* Document *
━━━━━━━━━━

## MATH 697 Analysis and Machine Learning (archived course page from Fall 2017)

**Minimal requirements:**Undergraduate real analysis (basics of metric spaces, integration), basic probability (distributions, random variables), strong background in calculus and linear algebra.

**Ideal requirements:**Familiarity with one or more of the following topics: measure theory, differentiable manifolds, linear programming.

**Textbook:**The Elements of Statistical Learning (Springer Series in Statistics), 2nd edition. Authors: Trevor Hastie, Robert Tibshirani, and Jerome Friedman.

**Lecture Time**: Tue-Thur 8:30-9:45 am in Lederle Grad. Res. 1234

**Office Hours**: Mon 3 pm-5 pm. Tue 10 am-11am.

**Evaluation:**Problem sets (60%). Project (40%).

Solutions to problem sets are to be submitted in latex format, via email. No late problem sets will be accepted. Out of 8 problem sets, lowest two grades will be dropped in computing the total.

The project will be done in teams of two people (if needed, a couple of teams with 3 people will be allowed)

**Updated! (November 10th)**Important dates for the project: Tuesday of 11th week. Thursday of 15th week.

━━━━━━━━━━

* Given task a *
Decide whether each statement agrees with the course page, answering yes or no and quoting the words from the page that settle it: (i) Problem sets make up 60% of the grade. (ii) Late problem sets are accepted. (iii) Lectures meet on Mondays and Wednesdays.
The course page has nothing to do with the records that come after it.

* Recorded data *
━━━━━━━━━━

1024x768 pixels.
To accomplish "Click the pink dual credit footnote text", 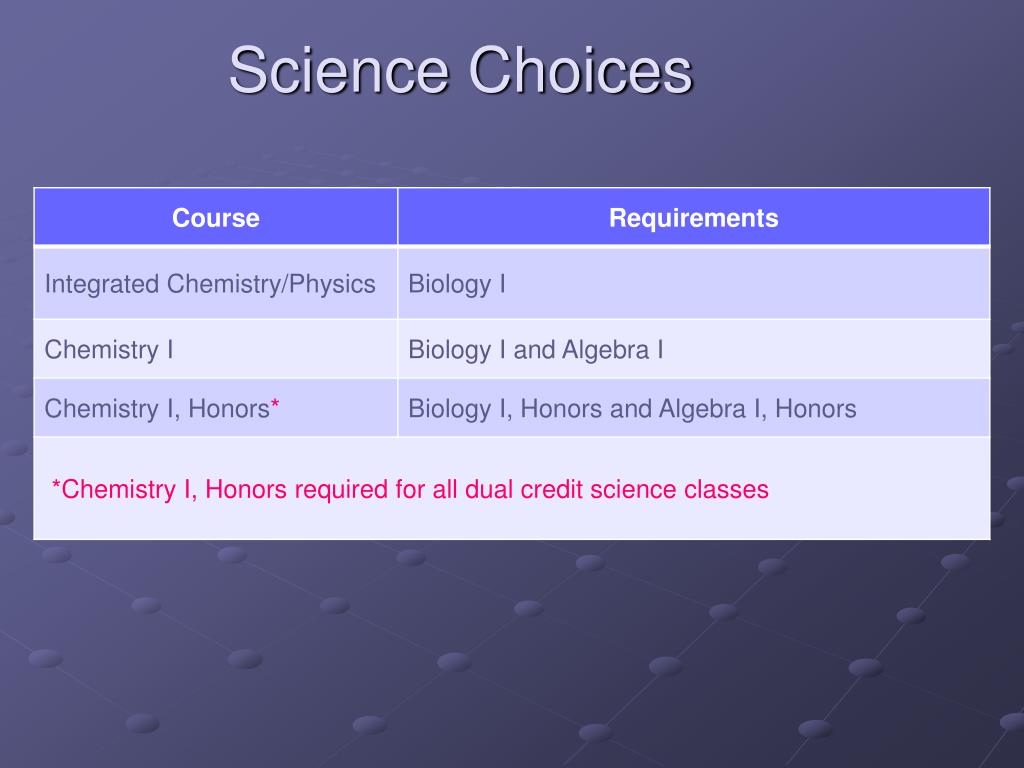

━━━━━━━━━━

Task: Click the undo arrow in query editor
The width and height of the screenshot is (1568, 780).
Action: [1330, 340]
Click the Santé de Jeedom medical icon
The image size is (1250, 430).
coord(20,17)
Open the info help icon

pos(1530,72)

━━━━━━━━━━

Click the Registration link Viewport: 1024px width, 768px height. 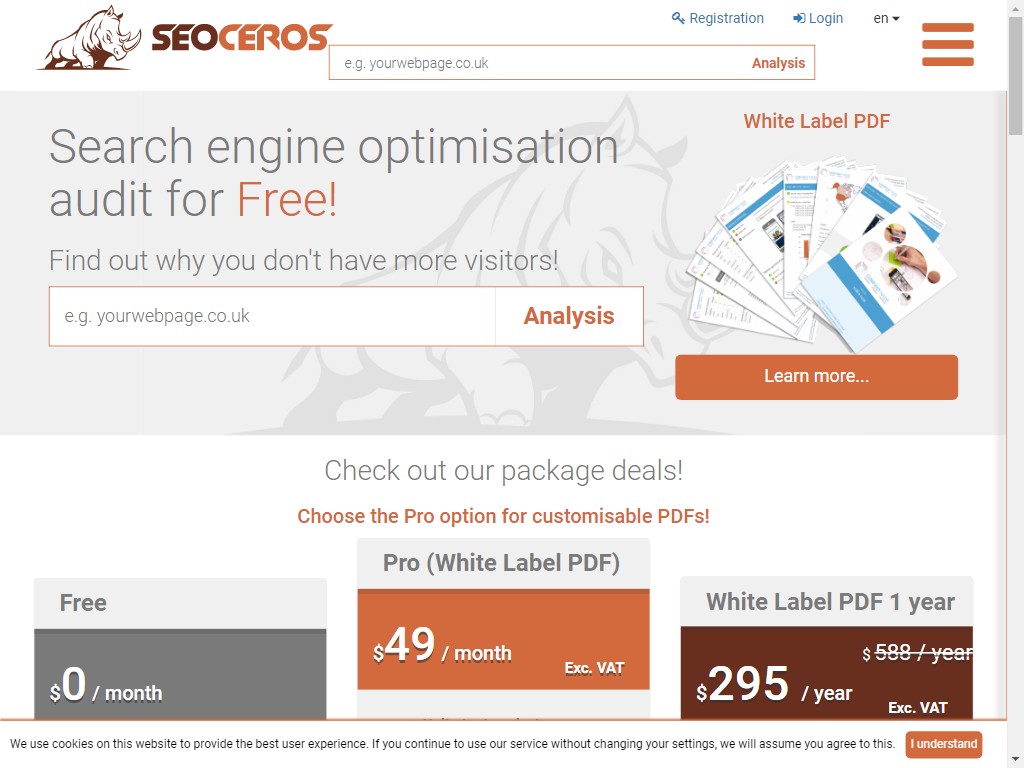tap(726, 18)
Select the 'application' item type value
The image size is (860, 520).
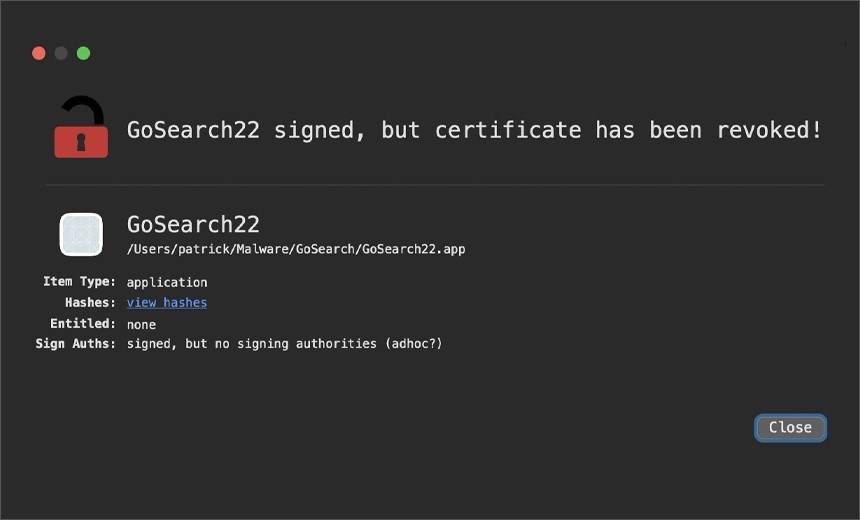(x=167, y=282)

━━━━━━━━━━

* Given task b *
In the records, edit the lines starting with the line that contains "1024x768 pixels." and going on through the line that contains "the pink dual": replace "pink" with "green" and keep all else unchanged. Give only those lines, without the pictures.

* Full response a *
(i) Yes: "Problem sets (60%)."
(ii) No: "No late problem sets will be accepted."
(iii) No: "Tue-Thur 8:30-9:45 am"

* Full response b *
1024x768 pixels.
To accomplish "Click the green dual credit footnote text", 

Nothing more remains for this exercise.